It was 4.30am and still pitch black as Francisco, my guide and seringueiro (rubber-tapper) by trade, was trying to persuade me it would be a good idea to wear a poronga on my head, a kerosene headlamp with a naked flame. In fact, these are no longer used and have been replaced by the more sensible, not to say safer, battery-operated ones, but the idea was to learn about how life was for the seringueiros and this was all part of the experience. Nevertheless, being over six feet tall, I could just picture myself hitting an overhead branch and starting a major forest fire, so I posed for a few pictures and then went out into the jungle armed only with my torch.
I was spending a few days at the Pousada Ecológica Seringal Cachoeira which stands in a preserved part of the jungle near Xapuri in the state of Acre in the far northwest of Brazil. So far west, in fact, that it’s in a different time zone from the rest of the country. This is where Chico Mendes first worked on the rubber plantations before his assassination in his house in Xapuri in 1988. Chico organised the rubber-tappers into a union and also fought in direct confrontation with the landowners, loggers and ranchers who began moving in and turning the forest into pastures and farms for cattle.
My guide for the three days, Francisco, was related to Chico and he had great stories to tell. His first wife came from a family who lived in the jungle and her father taught him much about the plants, trees and animals of the forest. Plus, he has worked there for 48 years and his knowledge of the surrounding nature was staggering. He delighted in tearing leaves of trees and trying to get me to identify them through smell. I correctly got cinammon, but the next was more fascinating – it smelt like an ointment you’d put on a strained ligament and, in fact, that’s exactly what it’s used for.
On our treks into the jungle he showed me not only how to extract the latex from rubber trees (best done before dawn), but also Brazil nut trees, the samauma (the biggest tree in the forest) and the açaí palm from which comes the purple berry which is eaten all over Brazil usually as a kind of frozen yoghurt in a bowl with granola and fresh fruit. It’s one of my favourite things in Brazil and is a must when you’re travelling here.
Another tree which Francisco showed me was what he called quina-quina, good for malaria, he told me. I realised it was where we get quinine from, used to treat malaria for centuries. Wildlife was pretty scarce. Francisco told me that in all his time in the jungle he’s only ever seen a jaguar three times and admitted to being quite frightened. He did a very good impression of one snorting and roaring though.
I travelled there from Brasileia on the border with Cobija in Bolivia and the scenes from the bus are ones of depressing devastation. All the way to Rio Branco and further to Porto Velho in Rondônia, a journey of hundreds of miles, the road is lined with cattle ranches and farms. Occasionally, there is smoke to be seen as fires burn, clearing the way for pastures. On the television screen in the bus station the commercials were dominated by companies selling tractors or pest control; cattle flies can really damage your profits if not treated, we were warned. Nobody seemed too concerned about the damage to the environment.

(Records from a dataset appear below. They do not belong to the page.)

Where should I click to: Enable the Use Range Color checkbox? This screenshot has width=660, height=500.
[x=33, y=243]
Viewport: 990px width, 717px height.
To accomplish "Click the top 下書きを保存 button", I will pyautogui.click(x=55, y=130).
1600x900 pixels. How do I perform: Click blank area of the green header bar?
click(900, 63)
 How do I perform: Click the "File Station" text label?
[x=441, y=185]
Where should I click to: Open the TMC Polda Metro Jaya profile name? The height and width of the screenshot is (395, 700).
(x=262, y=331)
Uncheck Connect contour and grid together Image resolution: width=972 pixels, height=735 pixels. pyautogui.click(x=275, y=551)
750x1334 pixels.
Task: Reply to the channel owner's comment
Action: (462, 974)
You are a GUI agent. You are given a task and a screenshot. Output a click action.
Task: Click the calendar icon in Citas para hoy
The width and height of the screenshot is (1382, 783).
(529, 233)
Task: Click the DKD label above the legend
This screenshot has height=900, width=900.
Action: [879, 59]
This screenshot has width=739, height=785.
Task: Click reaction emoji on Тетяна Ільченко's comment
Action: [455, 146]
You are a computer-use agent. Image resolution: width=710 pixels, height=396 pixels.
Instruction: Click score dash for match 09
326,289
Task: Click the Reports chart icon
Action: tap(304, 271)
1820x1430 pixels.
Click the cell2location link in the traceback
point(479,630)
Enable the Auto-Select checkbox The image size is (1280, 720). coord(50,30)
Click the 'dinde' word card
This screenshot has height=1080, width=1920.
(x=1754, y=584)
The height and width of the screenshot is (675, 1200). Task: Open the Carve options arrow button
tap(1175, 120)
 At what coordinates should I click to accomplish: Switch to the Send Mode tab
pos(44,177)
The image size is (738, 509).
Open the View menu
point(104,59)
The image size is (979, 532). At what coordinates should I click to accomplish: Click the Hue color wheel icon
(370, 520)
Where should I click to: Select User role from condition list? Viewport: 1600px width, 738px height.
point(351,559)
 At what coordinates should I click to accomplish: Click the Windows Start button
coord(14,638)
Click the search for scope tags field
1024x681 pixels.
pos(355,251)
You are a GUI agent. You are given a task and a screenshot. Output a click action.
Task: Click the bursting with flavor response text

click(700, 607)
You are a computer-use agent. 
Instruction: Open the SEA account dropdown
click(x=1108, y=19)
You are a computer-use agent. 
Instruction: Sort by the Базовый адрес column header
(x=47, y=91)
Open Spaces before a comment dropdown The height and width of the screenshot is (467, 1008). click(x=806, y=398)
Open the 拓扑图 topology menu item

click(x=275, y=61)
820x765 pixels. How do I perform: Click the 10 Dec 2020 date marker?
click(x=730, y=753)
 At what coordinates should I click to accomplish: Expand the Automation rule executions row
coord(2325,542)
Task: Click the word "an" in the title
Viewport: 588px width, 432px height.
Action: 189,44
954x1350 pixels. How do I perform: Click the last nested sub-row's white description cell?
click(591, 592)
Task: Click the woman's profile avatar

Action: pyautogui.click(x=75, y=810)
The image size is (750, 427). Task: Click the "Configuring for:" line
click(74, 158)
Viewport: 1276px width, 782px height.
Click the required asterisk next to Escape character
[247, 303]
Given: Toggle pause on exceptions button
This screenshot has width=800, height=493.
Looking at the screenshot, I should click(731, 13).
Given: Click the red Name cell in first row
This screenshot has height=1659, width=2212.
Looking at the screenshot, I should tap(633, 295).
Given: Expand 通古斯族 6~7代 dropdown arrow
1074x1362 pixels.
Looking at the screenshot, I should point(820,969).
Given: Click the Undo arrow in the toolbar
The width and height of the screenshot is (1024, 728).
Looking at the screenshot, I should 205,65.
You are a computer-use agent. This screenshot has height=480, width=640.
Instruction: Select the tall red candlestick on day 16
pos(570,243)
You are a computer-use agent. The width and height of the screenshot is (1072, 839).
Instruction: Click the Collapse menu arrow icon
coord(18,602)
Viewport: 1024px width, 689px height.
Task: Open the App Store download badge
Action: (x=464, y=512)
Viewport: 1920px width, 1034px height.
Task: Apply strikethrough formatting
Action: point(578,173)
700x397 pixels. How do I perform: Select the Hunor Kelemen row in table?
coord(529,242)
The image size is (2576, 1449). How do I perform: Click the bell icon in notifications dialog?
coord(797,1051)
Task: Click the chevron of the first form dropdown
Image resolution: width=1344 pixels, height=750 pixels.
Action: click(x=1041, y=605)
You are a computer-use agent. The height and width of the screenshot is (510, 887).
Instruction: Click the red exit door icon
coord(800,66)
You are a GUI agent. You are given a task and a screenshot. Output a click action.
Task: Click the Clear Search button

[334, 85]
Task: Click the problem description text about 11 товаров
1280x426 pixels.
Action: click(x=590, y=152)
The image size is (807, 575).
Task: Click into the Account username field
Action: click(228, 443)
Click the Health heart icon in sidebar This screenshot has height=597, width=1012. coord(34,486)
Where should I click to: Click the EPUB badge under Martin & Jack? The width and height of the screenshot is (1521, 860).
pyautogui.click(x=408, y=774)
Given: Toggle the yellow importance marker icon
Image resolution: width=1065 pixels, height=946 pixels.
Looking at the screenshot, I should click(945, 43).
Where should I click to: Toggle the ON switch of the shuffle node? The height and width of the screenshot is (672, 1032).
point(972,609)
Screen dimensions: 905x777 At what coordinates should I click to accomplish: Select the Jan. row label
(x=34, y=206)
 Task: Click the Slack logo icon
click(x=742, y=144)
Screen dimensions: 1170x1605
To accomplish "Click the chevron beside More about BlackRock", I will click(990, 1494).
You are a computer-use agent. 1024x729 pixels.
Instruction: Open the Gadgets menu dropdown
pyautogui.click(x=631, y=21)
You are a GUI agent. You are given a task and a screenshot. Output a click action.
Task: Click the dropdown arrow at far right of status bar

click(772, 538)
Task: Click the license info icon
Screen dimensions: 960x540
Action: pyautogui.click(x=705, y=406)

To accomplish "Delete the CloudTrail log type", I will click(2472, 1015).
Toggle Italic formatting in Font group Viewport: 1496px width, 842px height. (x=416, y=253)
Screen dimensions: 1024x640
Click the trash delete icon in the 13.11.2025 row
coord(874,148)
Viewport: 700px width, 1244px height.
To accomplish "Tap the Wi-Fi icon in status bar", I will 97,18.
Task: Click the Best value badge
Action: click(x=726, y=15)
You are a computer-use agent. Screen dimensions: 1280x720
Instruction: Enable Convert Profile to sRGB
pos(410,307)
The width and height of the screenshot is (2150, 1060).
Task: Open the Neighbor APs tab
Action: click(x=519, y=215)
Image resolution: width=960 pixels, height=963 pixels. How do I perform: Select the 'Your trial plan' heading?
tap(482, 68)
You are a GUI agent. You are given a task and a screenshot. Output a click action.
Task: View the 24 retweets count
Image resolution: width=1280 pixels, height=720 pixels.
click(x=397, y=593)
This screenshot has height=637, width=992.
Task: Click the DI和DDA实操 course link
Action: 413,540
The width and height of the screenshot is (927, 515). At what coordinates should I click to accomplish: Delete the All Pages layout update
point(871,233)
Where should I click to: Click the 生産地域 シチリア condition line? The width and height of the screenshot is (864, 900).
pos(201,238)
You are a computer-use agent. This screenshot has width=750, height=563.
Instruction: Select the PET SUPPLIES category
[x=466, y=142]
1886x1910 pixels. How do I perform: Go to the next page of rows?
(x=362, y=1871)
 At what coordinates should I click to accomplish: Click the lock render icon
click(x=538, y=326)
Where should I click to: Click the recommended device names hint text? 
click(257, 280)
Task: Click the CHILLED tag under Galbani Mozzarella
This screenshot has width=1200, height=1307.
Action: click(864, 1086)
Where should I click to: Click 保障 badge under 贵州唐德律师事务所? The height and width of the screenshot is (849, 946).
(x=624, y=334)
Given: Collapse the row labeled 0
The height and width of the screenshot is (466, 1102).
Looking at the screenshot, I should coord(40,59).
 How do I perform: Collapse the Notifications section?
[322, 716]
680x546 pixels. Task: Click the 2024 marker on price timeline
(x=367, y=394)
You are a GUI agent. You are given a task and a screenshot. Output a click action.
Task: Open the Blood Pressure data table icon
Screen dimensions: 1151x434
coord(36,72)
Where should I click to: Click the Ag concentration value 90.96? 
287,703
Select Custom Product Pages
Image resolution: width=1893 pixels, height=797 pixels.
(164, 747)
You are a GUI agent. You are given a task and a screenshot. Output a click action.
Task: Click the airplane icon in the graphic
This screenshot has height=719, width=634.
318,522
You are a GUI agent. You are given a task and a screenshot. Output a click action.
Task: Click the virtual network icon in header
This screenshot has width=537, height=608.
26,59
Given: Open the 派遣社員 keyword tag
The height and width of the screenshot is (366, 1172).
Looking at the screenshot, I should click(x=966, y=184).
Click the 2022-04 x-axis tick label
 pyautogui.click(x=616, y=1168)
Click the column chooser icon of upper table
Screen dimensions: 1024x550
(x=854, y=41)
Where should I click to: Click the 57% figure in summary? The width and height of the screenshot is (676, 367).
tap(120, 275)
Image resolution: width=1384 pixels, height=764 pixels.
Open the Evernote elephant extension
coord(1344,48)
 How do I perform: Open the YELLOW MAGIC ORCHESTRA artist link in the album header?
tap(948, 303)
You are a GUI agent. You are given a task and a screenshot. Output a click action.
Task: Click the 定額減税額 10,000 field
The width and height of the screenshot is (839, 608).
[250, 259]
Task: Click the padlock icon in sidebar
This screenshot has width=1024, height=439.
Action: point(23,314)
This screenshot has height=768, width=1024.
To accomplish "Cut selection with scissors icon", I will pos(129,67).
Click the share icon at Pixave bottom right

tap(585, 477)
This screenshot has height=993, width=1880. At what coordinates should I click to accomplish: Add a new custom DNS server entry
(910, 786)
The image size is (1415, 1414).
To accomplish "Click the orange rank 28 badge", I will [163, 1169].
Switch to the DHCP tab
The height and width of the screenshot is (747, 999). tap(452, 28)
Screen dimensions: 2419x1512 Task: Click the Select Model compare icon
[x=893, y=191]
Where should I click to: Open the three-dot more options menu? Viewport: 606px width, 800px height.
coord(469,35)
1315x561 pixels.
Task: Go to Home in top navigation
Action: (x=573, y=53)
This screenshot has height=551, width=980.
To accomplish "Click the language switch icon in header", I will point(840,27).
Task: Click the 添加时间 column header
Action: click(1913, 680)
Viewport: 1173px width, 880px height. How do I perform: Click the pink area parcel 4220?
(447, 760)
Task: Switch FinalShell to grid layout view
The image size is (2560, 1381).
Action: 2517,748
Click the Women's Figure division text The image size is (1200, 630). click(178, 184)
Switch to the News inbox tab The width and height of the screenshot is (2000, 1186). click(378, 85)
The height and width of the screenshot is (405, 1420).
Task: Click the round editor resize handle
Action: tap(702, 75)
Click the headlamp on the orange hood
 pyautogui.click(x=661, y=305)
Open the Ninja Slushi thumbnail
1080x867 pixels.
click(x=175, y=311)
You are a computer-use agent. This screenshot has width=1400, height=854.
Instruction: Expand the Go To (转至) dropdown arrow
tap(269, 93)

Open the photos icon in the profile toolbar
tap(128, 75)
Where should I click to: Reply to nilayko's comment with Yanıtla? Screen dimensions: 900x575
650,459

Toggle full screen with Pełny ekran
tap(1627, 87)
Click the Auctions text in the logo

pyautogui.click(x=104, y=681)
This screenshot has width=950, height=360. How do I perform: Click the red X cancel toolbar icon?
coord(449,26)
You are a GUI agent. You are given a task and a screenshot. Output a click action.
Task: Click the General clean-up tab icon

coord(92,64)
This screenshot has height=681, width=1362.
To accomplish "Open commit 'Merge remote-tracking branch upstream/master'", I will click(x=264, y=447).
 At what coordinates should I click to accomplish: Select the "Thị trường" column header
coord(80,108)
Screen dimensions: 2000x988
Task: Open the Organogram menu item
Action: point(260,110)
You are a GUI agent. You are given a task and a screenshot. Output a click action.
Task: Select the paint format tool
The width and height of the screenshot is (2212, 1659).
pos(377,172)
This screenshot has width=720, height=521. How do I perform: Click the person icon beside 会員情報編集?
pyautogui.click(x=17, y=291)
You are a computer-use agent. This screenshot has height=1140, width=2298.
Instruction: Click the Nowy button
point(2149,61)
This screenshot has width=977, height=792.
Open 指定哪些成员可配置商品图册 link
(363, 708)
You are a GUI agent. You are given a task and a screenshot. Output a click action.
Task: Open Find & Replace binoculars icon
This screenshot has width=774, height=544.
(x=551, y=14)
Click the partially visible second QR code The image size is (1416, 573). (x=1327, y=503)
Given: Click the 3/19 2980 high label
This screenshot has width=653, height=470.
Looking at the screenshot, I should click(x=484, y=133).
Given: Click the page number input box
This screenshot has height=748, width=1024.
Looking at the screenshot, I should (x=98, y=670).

In these two remote states of Brazil everything seems to be about commerce, raising cattle or popping across the border into Bolivia for cheaper goods. Tourism and indeed ecotourism are not promoted here, with the honourable exception of the Seringal Cachoeira. But when I was there, I was the only guest.
It was a privilege, though, to spend time with Francisco and marvel at how in touch with nature he was. He told me he once spent a year in the jungle and declared that all you need to survive is a lighter and a knife. Not totally true, I replied, pointing to my head, you need knowledge too. He smiled wistfully in recognition, as if aware that that knowledge, like the jungle itself, is slowly disappearing.